### About this task
Print every entry below exactly, leaving out the pictures.

(Stored records)
══════════
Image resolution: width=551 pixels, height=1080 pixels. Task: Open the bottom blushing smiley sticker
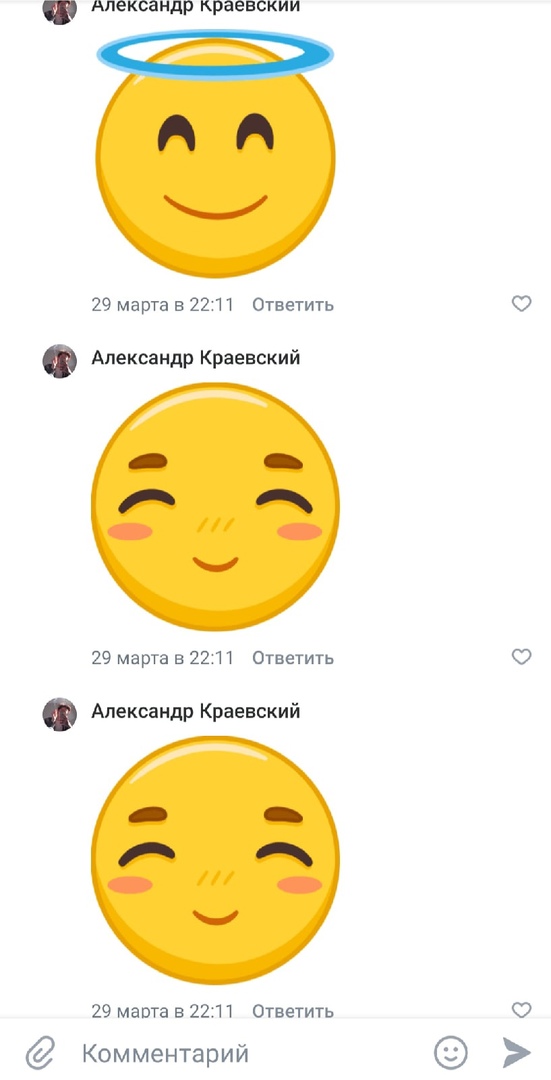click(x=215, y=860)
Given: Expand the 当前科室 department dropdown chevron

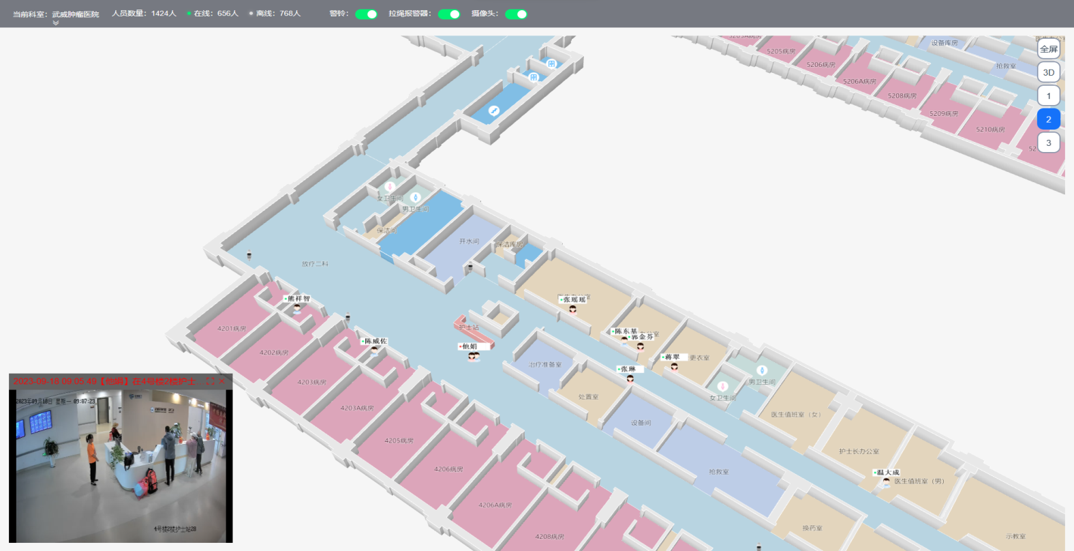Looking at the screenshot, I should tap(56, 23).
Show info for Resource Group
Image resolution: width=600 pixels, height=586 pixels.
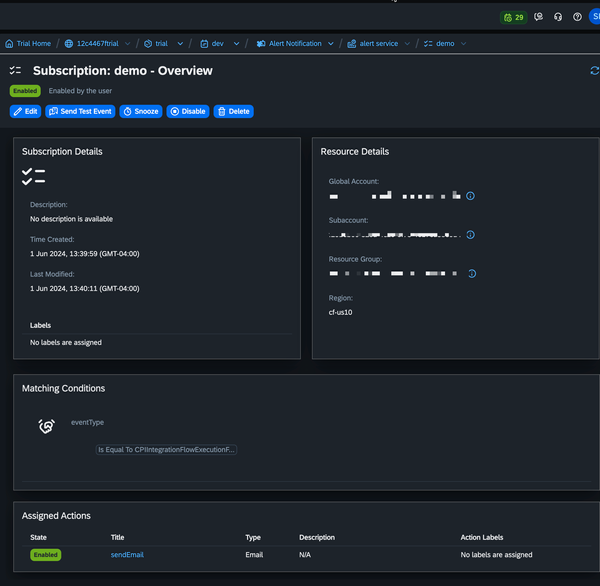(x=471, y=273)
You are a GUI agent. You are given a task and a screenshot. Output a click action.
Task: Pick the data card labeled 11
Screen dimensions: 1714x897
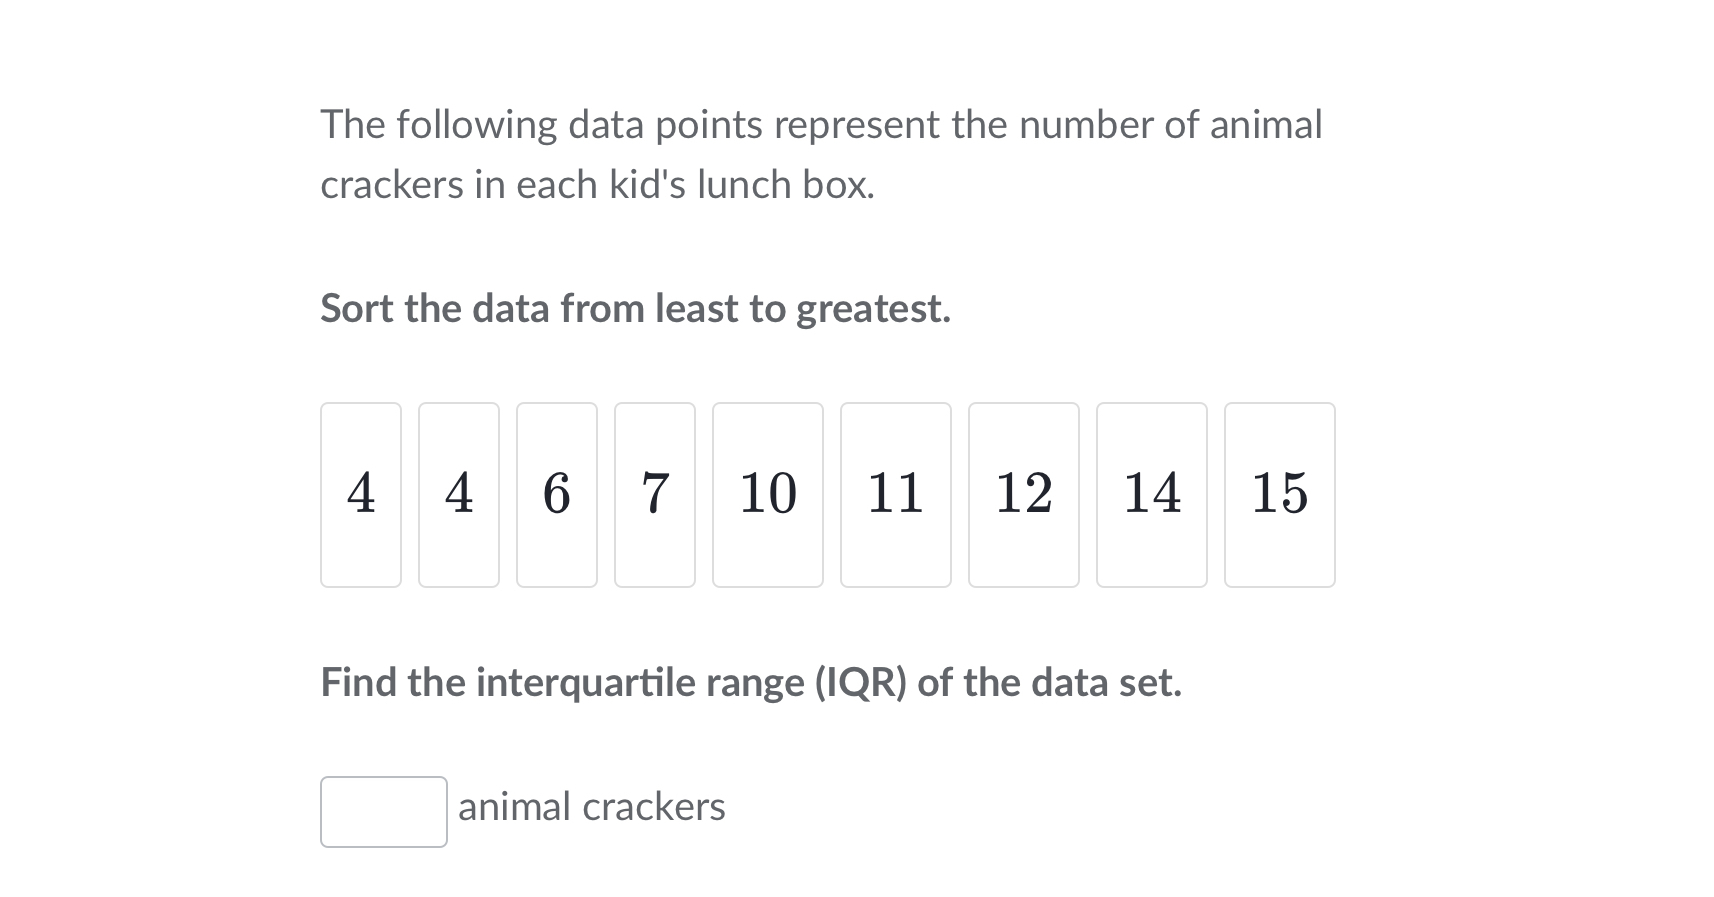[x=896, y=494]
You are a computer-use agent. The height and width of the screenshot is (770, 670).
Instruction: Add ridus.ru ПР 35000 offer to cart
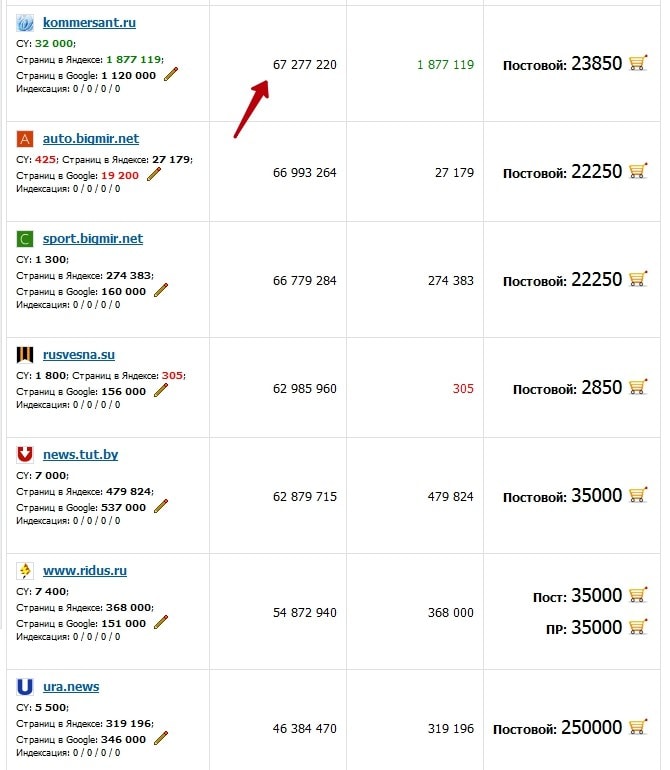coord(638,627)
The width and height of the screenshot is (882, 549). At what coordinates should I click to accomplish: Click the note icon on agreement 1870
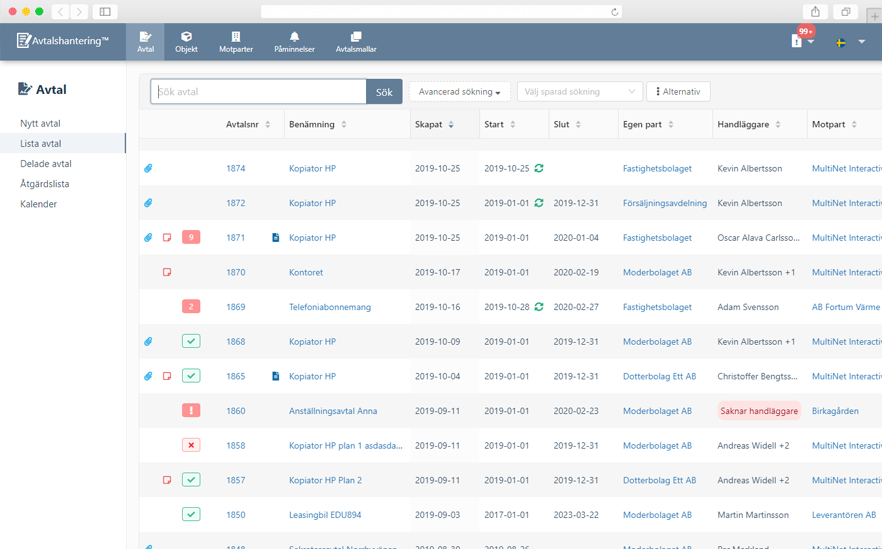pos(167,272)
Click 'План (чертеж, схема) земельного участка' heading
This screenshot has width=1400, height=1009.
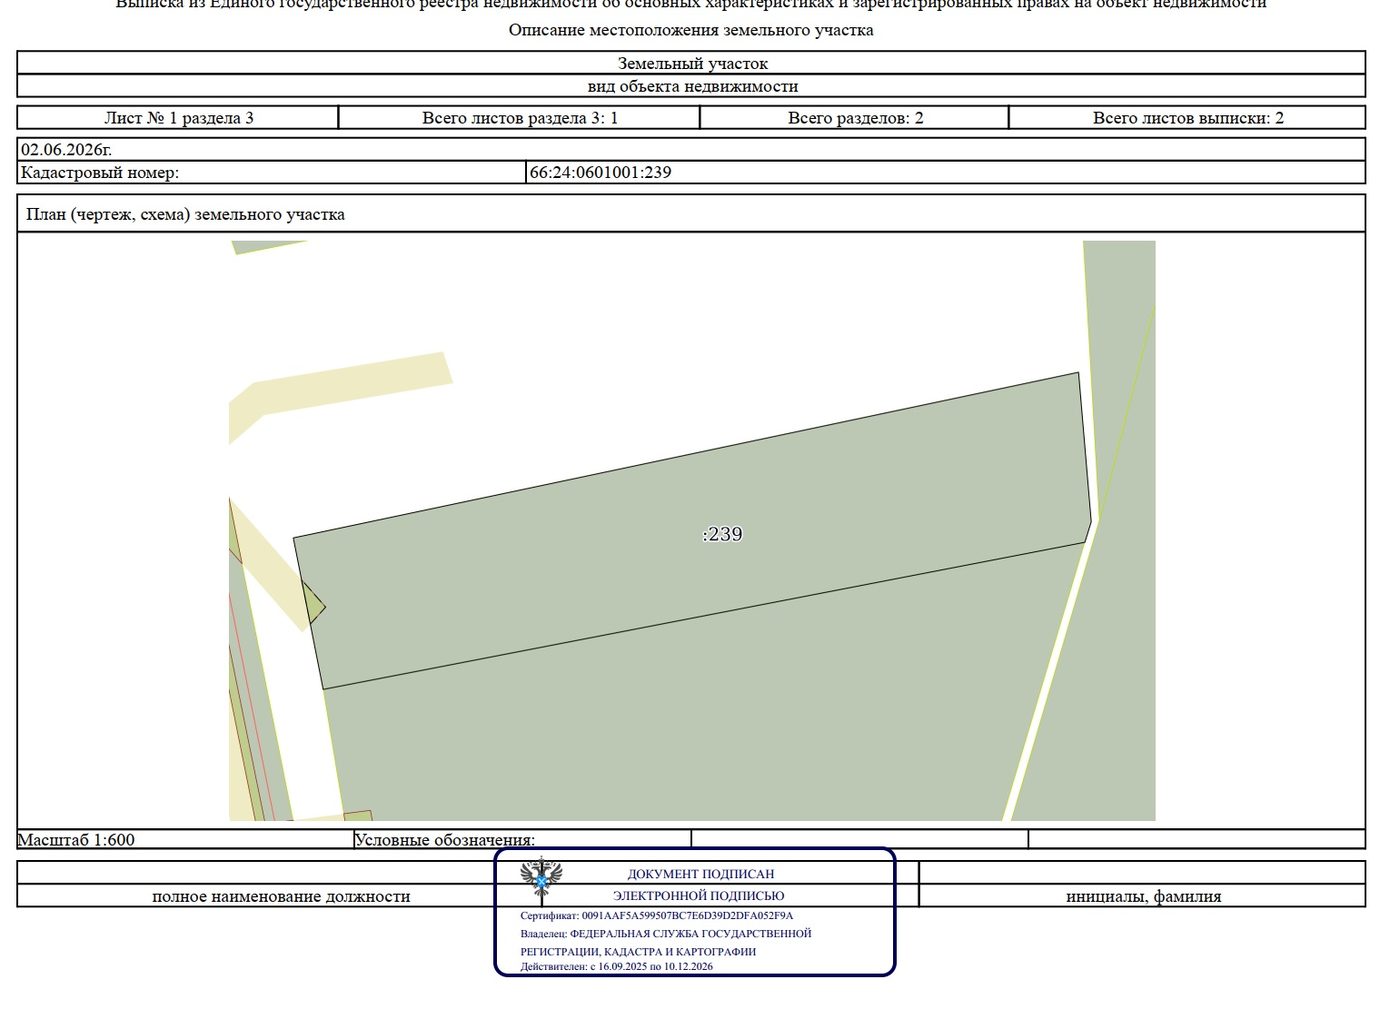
══════════
### Solution for this exercise
Image resolution: width=551 pixels, height=1080 pixels. Task: Open the bottom blushing smiley sticker
click(x=215, y=860)
Given: Expand the 当前科室 department dropdown chevron

Looking at the screenshot, I should tap(56, 23).
Show info for Resource Group
Image resolution: width=600 pixels, height=586 pixels.
(x=471, y=273)
You are a GUI agent. You are given a task and a screenshot. Output a click action.
Task: Pick the data card labeled 11
Screen dimensions: 1714x897
[x=896, y=494]
You are a computer-use agent. The height and width of the screenshot is (770, 670).
Instruction: Add ridus.ru ПР 35000 offer to cart
coord(638,627)
The width and height of the screenshot is (882, 549). At what coordinates should I click to accomplish: Click the note icon on agreement 1870
pos(167,272)
Click 'План (чертеж, схема) земельного участка' heading
This screenshot has width=1400, height=1009.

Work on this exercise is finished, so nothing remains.